Low frequency electron paramagnetic resonance investigation on metabolism of chromium (VI) by whole live mice.

Detection of Cr(V) in the reduction of Cr(VI) by whole live mice and its characterization were carried out by low frequency electron paramagnetic resonance (EPR). Intravenous injection of Cr(VI) to mice generated Cr(V). The Cr(V) was found predominantly in the liver with a small amount in the blood. Liver homogenates from Cr(VI) treated mice generated essentially the same Cr(V) spectrum as that obtained from the whole live mice. This Cr(V) species was identified to be a Cr(V)-nicotinamide adenine dinucleotide (NAD) (P)H complex with an oxygen bond to Cr(V).

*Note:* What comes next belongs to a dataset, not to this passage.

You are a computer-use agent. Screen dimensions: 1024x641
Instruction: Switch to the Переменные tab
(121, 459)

Pretreatment of the mice with ascorbic acid and glutathione reduced the Cr(V) formation, while pretreatment with reduced nicotinamide adenine dinucleotide (NADH) enhanced it. Metal chelators, ethylenediaminetetraacetic acid (EDTA), 1,10-phenanthroline, and diethylenetriaminepentaacetic acid (DTPA) inhibited the intensity of the Cr(V) signal. The results suggest that Cr(V) generated in the whole body of a live animal is a Cr(V)-NAD(P)H complex and NAD(P)H/flavoenzymes and not glutathione or ascorbate as the major one-electron Cr(VI) reductant responsible for observed formation of Cr(V)-NAD(P)H complex in vivo.